For European organizations, this vulnerability poses a significant risk to the confidentiality of sensitive data hosted on Grav CMS platforms. Unauthorized file disclosure could lead to leakage of critical information such as configuration files, database credentials, or personal data protected under GDPR, potentially resulting in regulatory penalties and reputational damage. Since Grav CMS is used by various small to medium enterprises and public sector websites across Europe, exploitation could disrupt trust and operational security. The requirement for administrative privileges limits the attack surface to insiders or compromised admin accounts, but the ease of exploitation once authenticated increases risk. The vulnerability does not affect data integrity or availability, so direct service disruption is unlikely. However, the exposure of sensitive files could facilitate further attacks, including privilege escalation or lateral movement within networks. Organizations handling personal or confidential data should consider this vulnerability a priority for remediation to maintain compliance and security posture.

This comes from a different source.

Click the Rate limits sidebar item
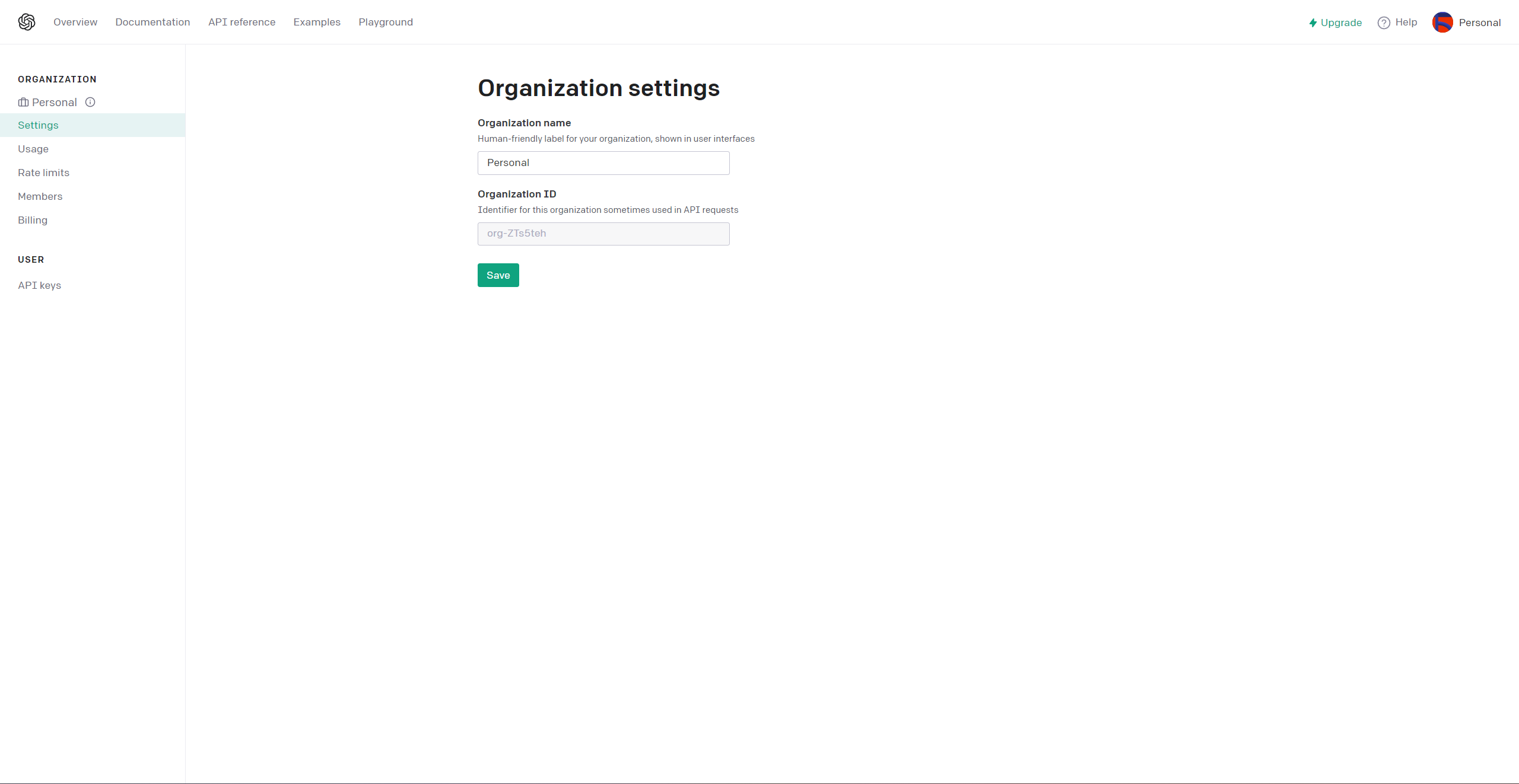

European organizations should immediately upgrade Grav CMS installations to version 1.8.0-beta.27 or later, where the vulnerability is patched. Until upgrades can be applied, restrict administrative access to the Grav CMS backend using strong authentication mechanisms such as multi-factor authentication (MFA) and IP whitelisting to reduce the risk of credential compromise. Conduct regular audits of administrative accounts and monitor logs for unusual file access patterns indicative of exploitation attempts. Implement web application firewalls (WAFs) with custom rules to detect and block path traversal attempts targeting the backup tool endpoints. Additionally, isolate Grav CMS servers within segmented network zones with limited access to sensitive backend systems and files. Educate administrators on the risks of this vulnerability and enforce the principle of least privilege to minimize the number of users with administrative rights. Finally, perform regular backups and verify their integrity to ensure recovery capability in case of compromise.